Gov’t won’tpay teachers
THE education ministry has refused to pay 21 teachers who returned to their old jobs this month on the strength of the court victory by eight of their colleagues who had challenged their dismissal under a derailed staff rationalisation programme the ministry tried to push through more than a year ago.
Senior ministry officials have been unavailable for comment on the issue since last Thursday, but the Jamaica Teachers Association (JTA) is insisting that these teachers should have automatic reinstatement, given the fact that their circumstances were the same as the eight on whose behalf the union had gone to court.
“This clearly is against the Supreme Court judgement,” said JTA general-secretary Dr Adolf Cameron at celebratory dinner last Wednesday night. “If the 29 teachers were given similar letters under the same conditions by agents of the ministry and the court rules that the (dismissal) letters given to those named in the judgement are illegal, then it is clearly logical that it applies to every one of the persons who received such letters.”
Education Minister Burchell Whiteman had, in mid-2000, announced a plan to chop a net 300 teaching jobs, a process that would have included removing some posts at the secondary level and recruiting in secondary schools.

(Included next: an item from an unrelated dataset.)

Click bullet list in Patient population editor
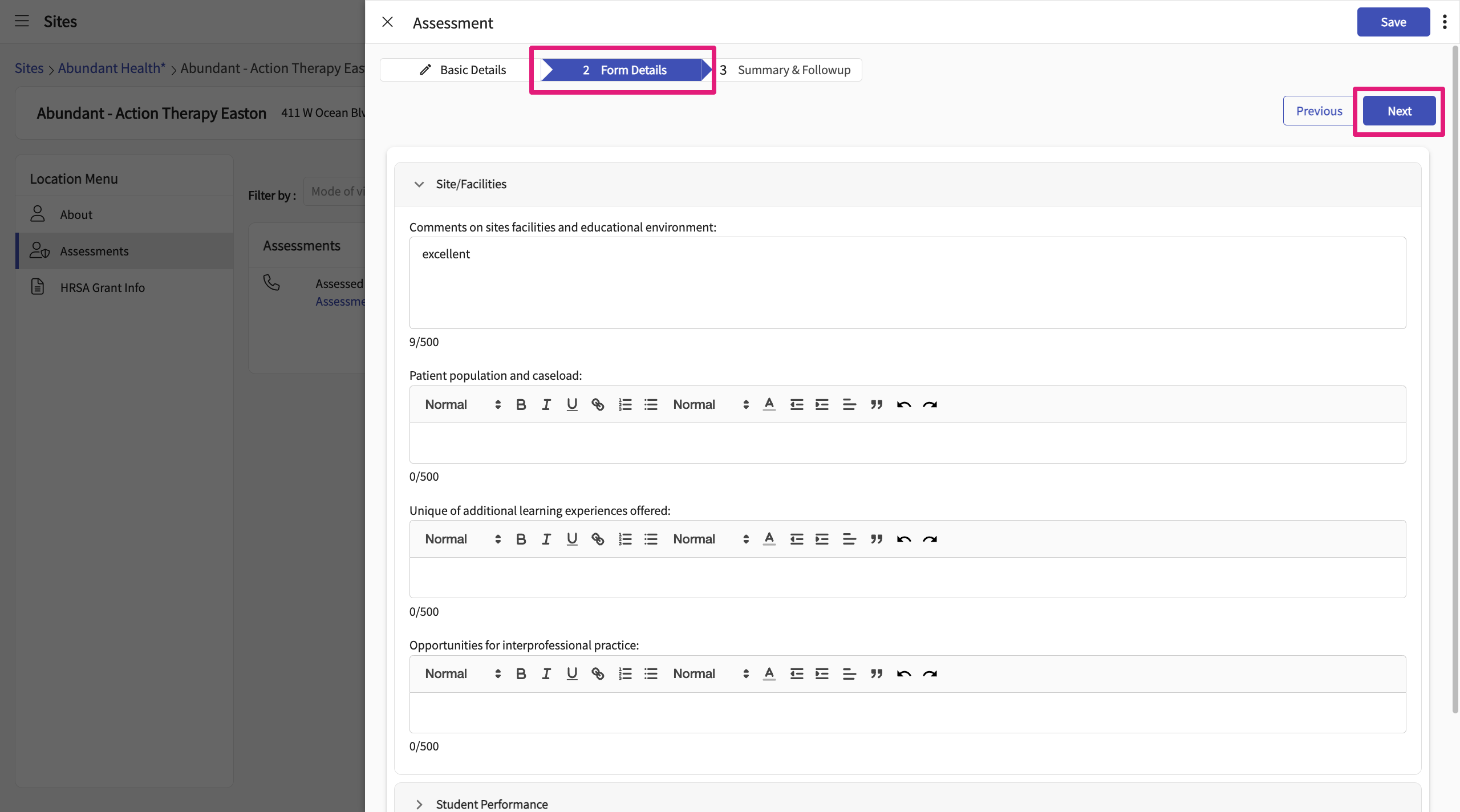Viewport: 1460px width, 812px height. pyautogui.click(x=651, y=404)
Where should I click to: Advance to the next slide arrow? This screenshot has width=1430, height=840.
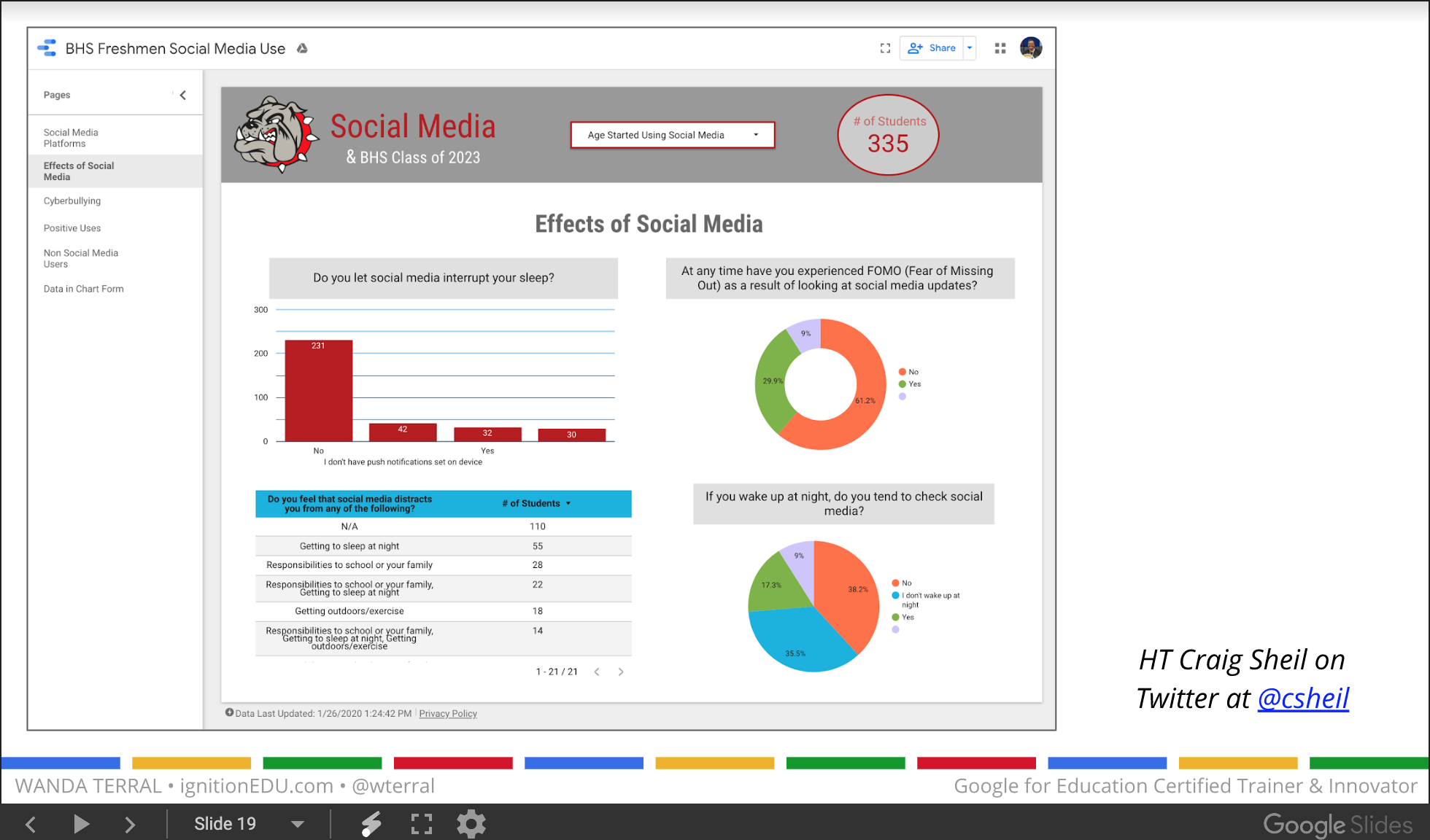(x=130, y=824)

However, a public outcry caused Prime Minister P J Patterson to halt the plan and announce a scheme to retrain teachers to work in new areas of emphasis, such as early childhood education and information technology. Matters were further complicated for the government not long afterwards when the New York City Board of Education came to Jamaica to recruit 300 teachers with specialised skills already in short supply here.
By that time, however, 29 teachers had already been sent home by the boards of five schools — Edith Dalton James High, Haile Selassie High, Papine High, New Day Primary and Junior High in Kingston and Bellefield Primary in St Mary.
The dismissals of eight of the teachers were challenged by the JTA, which argued that the education ministry had contravened the Education Act.
The JTA and the teachers lost at the Supreme Court, but in December the decision was reversed by the Court of Appeal, and all 29 teachers returned to school at the start of the new term in January.
But, according to JTA president Paul Adams, most of them have not received their timetables.
“The Ministry of Education is saying that the ruling applies only to the eight persons named in the judgement … therefore, the ones whose names do not appear cannot be automatically reinstated,” Cameron told the Observer.
Errol Levy, who is in charge of the education ministry’s operations in Kingston and St Andrew, has been unavailable since Thursday for comment and calls to his office have not been returned.
Edwin Thomas, the ministry’s public relations officer, has been unable to comment on the matter.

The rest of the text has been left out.